Located some 122 from Pekanbaru, capital of the province of Riau, the Muara Takus temple complex (or Candi Muara Takus) is built by the Kampar Kanan river. Muara Takus has the largest brick buildings on Sumatra found remotely in a jungle clearing.
The main Candi Mahligai is a tall stupa flanked by ruins of several other brick sanctuaries. Its tall shape differs from the normally bell-shaped Buddhist stupas found on Java. The temple is constructed of river boulders, sandstone and earthen bricks and was restored in 1980.
The complex is surrounded by a 74m x 74 m wall, with another earthen rampart of 1.5km x 1.5 km surrounding this, stretching to the edge of the Kampar Kanan river. Within the walls are found the Candi Tua, Candi Bungsu, the Mahligai stupa and the Palangka. In the complex is also found a mound believed to be the place for cremations.

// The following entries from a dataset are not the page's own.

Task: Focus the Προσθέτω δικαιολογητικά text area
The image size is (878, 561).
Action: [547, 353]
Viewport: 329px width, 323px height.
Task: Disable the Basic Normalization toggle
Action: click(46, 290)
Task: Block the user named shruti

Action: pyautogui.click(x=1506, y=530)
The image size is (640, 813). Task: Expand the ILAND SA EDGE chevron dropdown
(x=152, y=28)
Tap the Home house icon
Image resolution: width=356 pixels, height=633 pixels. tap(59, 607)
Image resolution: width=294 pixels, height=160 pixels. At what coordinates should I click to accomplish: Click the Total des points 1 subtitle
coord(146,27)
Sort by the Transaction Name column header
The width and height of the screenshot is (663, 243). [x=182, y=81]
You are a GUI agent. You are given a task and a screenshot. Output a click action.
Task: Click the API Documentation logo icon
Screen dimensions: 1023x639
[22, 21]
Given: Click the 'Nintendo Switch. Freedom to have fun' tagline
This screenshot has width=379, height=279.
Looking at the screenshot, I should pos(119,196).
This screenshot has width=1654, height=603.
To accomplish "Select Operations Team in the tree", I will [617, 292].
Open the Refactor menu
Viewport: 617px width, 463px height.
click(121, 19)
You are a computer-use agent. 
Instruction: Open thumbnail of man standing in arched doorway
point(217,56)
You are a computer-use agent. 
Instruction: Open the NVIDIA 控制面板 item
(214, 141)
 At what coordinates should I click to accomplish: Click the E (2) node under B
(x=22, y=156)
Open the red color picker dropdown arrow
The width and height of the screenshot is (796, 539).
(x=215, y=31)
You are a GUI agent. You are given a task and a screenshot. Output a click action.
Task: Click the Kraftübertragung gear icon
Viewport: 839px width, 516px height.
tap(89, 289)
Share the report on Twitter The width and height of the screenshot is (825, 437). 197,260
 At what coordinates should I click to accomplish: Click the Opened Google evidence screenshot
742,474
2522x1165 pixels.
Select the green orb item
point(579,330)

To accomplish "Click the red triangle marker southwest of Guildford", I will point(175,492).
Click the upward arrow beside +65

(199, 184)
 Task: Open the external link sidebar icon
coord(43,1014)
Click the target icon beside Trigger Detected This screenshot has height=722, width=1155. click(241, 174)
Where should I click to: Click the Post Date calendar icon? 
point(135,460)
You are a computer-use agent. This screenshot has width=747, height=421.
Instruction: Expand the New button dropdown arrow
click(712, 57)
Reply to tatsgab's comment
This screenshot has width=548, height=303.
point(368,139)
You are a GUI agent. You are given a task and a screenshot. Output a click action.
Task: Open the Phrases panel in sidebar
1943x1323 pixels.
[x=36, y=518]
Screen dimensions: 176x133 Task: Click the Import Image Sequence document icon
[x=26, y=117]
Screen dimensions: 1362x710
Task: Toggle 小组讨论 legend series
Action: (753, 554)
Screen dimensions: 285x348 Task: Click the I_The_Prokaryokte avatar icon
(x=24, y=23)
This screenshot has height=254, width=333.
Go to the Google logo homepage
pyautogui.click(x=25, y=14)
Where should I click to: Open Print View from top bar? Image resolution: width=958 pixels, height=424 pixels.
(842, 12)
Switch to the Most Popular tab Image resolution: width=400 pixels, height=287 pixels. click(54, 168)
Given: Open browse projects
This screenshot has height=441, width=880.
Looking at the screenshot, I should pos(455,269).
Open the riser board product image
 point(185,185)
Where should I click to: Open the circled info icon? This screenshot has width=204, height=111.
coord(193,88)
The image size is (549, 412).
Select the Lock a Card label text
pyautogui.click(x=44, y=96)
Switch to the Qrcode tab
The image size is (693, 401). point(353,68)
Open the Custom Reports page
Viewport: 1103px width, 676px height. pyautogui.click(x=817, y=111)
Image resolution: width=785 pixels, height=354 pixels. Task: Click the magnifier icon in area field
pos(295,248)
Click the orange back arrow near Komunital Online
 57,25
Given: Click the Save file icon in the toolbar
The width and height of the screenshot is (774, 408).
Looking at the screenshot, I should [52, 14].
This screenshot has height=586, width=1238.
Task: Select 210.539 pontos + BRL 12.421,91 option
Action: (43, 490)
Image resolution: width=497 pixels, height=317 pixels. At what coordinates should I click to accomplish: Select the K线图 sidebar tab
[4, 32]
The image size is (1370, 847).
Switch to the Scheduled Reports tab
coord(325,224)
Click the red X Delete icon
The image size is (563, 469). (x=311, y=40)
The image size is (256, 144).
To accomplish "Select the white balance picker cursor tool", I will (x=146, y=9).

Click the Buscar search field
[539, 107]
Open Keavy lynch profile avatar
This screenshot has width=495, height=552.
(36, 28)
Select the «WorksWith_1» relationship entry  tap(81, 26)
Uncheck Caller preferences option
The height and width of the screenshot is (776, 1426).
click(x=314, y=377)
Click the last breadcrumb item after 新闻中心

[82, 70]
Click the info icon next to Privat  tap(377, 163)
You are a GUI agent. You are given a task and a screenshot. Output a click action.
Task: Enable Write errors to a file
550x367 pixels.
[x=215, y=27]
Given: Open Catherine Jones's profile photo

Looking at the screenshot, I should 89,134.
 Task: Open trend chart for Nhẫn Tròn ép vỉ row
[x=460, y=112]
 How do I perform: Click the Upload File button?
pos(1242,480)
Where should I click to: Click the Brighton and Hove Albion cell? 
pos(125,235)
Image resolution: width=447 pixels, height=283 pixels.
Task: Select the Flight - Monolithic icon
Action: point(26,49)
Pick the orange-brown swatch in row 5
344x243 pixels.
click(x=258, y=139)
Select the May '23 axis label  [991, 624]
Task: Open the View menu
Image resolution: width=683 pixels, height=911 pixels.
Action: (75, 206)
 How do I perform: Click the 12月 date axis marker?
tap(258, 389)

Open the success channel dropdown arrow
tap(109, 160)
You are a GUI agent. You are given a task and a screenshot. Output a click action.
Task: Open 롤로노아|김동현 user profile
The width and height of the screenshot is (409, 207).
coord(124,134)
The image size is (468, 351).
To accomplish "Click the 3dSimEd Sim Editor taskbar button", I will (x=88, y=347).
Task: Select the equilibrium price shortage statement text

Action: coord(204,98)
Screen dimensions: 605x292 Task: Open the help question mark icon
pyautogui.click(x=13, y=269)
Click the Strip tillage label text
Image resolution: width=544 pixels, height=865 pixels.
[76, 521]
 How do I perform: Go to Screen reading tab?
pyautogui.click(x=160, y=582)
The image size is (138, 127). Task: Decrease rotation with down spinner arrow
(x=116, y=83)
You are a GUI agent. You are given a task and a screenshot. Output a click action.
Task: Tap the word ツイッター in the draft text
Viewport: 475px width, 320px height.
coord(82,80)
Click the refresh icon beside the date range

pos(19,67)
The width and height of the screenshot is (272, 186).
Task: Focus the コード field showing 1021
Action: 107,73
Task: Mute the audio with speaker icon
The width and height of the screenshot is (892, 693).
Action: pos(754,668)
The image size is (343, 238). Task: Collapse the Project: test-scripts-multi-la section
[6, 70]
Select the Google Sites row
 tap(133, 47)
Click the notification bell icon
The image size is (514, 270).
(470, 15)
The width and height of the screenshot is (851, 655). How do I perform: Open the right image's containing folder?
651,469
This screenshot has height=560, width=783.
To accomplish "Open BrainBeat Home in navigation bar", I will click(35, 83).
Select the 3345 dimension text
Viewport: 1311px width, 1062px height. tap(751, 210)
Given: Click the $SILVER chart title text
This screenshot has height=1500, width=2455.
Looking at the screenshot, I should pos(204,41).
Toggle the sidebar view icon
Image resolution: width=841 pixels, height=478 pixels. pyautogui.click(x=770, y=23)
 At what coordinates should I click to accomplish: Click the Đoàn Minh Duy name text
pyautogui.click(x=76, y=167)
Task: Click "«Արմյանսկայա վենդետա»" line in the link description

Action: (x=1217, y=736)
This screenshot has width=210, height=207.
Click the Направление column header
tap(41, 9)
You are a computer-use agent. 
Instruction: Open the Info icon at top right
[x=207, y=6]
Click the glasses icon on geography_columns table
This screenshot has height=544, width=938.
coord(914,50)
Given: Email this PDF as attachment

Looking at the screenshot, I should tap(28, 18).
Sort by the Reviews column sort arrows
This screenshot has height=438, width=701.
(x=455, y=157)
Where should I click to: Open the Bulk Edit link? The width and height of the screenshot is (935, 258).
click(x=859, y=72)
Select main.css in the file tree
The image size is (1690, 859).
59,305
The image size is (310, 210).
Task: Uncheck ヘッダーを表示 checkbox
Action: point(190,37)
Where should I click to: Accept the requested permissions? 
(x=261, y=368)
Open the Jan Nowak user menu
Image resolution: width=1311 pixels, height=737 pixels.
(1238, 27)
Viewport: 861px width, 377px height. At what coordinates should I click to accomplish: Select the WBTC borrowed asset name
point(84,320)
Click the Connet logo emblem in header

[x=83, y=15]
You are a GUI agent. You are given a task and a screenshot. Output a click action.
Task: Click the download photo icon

These Buddhist remains pose an enigma to archaeologists as to the date that they were actually built, which they estimate to have been constructed either in the 2nd, 4th 7th or 9th century.
It is, however, known that during the 10th century, the kingdom of Crivijaya located further south near present-day Palembang was a thriving learning center for Buddhism, where even Chinese pilgrims were said to study on Sumatra first before proceeding to India.
It is said that the Muara Takus bricks were made in the village of Ponkai above the temple complex, where inhabitants carried the bricks, handing these over to one another in a long line all the way to the complex. This means that the temples were built jointly with the inhabitants.
The Muara Takus complex is the only temple complex found in Riau, evidence that Buddhism had spread here during the early centuries.